▶ [AIM OF THE TASK] All records that follow are to be output exactly.

[Stored items]
>>>

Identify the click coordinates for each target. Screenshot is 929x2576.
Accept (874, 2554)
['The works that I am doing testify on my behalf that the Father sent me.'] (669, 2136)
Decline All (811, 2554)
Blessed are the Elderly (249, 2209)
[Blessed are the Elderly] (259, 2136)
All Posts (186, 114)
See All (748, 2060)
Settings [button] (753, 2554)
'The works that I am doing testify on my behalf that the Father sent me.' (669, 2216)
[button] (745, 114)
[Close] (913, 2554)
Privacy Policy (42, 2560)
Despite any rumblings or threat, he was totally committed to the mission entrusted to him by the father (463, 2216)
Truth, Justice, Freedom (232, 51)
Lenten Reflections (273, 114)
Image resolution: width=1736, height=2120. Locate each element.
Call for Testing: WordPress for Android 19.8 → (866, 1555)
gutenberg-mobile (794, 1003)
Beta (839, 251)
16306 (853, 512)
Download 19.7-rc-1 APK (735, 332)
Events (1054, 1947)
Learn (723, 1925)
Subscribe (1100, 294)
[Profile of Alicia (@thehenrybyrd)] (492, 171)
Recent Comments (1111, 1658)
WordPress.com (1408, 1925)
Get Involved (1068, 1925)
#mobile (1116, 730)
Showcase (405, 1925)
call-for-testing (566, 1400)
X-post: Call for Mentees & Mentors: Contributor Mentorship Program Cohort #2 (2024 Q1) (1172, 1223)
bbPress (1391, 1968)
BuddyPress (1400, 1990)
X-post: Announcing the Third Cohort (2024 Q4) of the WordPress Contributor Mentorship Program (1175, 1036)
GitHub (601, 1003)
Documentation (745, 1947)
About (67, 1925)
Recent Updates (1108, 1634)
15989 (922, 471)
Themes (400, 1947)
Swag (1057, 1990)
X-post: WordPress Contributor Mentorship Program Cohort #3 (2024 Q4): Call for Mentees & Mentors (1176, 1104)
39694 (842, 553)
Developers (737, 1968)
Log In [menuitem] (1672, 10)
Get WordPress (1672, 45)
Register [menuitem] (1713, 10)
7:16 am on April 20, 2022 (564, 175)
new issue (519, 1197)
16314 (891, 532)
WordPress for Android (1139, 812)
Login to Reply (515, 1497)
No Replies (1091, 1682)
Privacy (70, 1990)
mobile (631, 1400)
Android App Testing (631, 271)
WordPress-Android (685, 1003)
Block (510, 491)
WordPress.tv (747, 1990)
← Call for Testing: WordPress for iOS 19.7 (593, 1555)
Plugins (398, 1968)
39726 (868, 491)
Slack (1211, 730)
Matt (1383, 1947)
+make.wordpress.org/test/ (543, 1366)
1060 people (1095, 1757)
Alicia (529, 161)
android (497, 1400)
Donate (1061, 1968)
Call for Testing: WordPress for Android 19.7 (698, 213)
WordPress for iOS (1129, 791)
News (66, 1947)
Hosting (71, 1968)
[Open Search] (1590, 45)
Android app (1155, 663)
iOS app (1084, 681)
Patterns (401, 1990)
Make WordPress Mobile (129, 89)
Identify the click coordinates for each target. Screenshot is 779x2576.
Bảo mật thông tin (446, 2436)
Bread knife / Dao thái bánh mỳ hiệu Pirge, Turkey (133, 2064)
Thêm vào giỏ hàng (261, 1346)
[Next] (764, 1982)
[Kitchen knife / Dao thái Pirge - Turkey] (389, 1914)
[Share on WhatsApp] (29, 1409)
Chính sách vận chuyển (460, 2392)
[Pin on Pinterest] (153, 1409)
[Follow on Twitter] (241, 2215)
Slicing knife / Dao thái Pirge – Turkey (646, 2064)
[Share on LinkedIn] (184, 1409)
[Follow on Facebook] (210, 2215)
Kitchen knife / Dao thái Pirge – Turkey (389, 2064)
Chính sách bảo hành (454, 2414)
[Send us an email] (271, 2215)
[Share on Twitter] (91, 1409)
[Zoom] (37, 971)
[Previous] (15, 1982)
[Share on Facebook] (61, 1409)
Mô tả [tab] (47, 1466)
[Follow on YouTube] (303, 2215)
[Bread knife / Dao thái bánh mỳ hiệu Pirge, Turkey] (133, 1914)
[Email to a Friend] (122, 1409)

<<<

▶ [ANSWER FOR THE TASK]
Identify the click coordinates for each target. Screenshot is 929x2576.
Accept (874, 2554)
['The works that I am doing testify on my behalf that the Father sent me.'] (669, 2136)
Decline All (811, 2554)
Blessed are the Elderly (249, 2209)
[Blessed are the Elderly] (259, 2136)
All Posts (186, 114)
See All (748, 2060)
Settings [button] (753, 2554)
'The works that I am doing testify on my behalf that the Father sent me.' (669, 2216)
[button] (745, 114)
[Close] (913, 2554)
Privacy Policy (42, 2560)
Despite any rumblings or threat, he was totally committed to the mission entrusted to him by the father (463, 2216)
Truth, Justice, Freedom (232, 51)
Lenten Reflections (273, 114)
Image resolution: width=1736, height=2120. Locate each element.
Call for Testing: WordPress for Android 19.8 → (866, 1555)
gutenberg-mobile (794, 1003)
Beta (839, 251)
16306 (853, 512)
Download 19.7-rc-1 APK (735, 332)
Events (1054, 1947)
Learn (723, 1925)
Subscribe (1100, 294)
[Profile of Alicia (@thehenrybyrd)] (492, 171)
Recent Comments (1111, 1658)
WordPress.com (1408, 1925)
Get Involved (1068, 1925)
#mobile (1116, 730)
Showcase (405, 1925)
call-for-testing (566, 1400)
X-post: Call for Mentees & Mentors: Contributor Mentorship Program Cohort #2 (2024 Q1) (1172, 1223)
bbPress (1391, 1968)
BuddyPress (1400, 1990)
X-post: Announcing the Third Cohort (2024 Q4) of the WordPress Contributor Mentorship Program (1175, 1036)
GitHub (601, 1003)
Documentation (745, 1947)
About (67, 1925)
Recent Updates (1108, 1634)
15989 (922, 471)
Themes (400, 1947)
Swag (1057, 1990)
X-post: WordPress Contributor Mentorship Program Cohort #3 (2024 Q4): Call for Mentees & Mentors (1176, 1104)
39694 (842, 553)
Developers (737, 1968)
Log In [menuitem] (1672, 10)
Get WordPress (1672, 45)
Register [menuitem] (1713, 10)
7:16 am on April 20, 2022 (564, 175)
new issue (519, 1197)
16314 (891, 532)
WordPress for Android (1139, 812)
Login to Reply (515, 1497)
No Replies (1091, 1682)
Privacy (70, 1990)
mobile (631, 1400)
Android App Testing (631, 271)
WordPress-Android (685, 1003)
Block (510, 491)
WordPress.tv (747, 1990)
← Call for Testing: WordPress for iOS 19.7 (593, 1555)
Plugins (398, 1968)
39726 (868, 491)
Slack (1211, 730)
Matt (1383, 1947)
+make.wordpress.org/test/ (543, 1366)
1060 people (1095, 1757)
Alicia (529, 161)
android (497, 1400)
Donate (1061, 1968)
Call for Testing: WordPress for Android 19.7 (698, 213)
WordPress for iOS (1129, 791)
News (66, 1947)
Hosting (71, 1968)
[Open Search] (1590, 45)
Android app (1155, 663)
iOS app (1084, 681)
Patterns (401, 1990)
Make WordPress Mobile (129, 89)
Identify the click coordinates for each target. Screenshot is 779x2576.
Bảo mật thông tin (446, 2436)
Bread knife / Dao thái bánh mỳ hiệu Pirge, Turkey (133, 2064)
Thêm vào giỏ hàng (261, 1346)
[Next] (764, 1982)
[Kitchen knife / Dao thái Pirge - Turkey] (389, 1914)
[Share on WhatsApp] (29, 1409)
Chính sách vận chuyển (460, 2392)
[Pin on Pinterest] (153, 1409)
[Follow on Twitter] (241, 2215)
Slicing knife / Dao thái Pirge – Turkey (646, 2064)
[Share on LinkedIn] (184, 1409)
[Follow on Facebook] (210, 2215)
Kitchen knife / Dao thái Pirge – Turkey (389, 2064)
Chính sách bảo hành (454, 2414)
[Send us an email] (271, 2215)
[Share on Twitter] (91, 1409)
[Zoom] (37, 971)
[Previous] (15, 1982)
[Share on Facebook] (61, 1409)
Mô tả [tab] (47, 1466)
[Follow on YouTube] (303, 2215)
[Bread knife / Dao thái bánh mỳ hiệu Pirge, Turkey] (133, 1914)
[Email to a Friend] (122, 1409)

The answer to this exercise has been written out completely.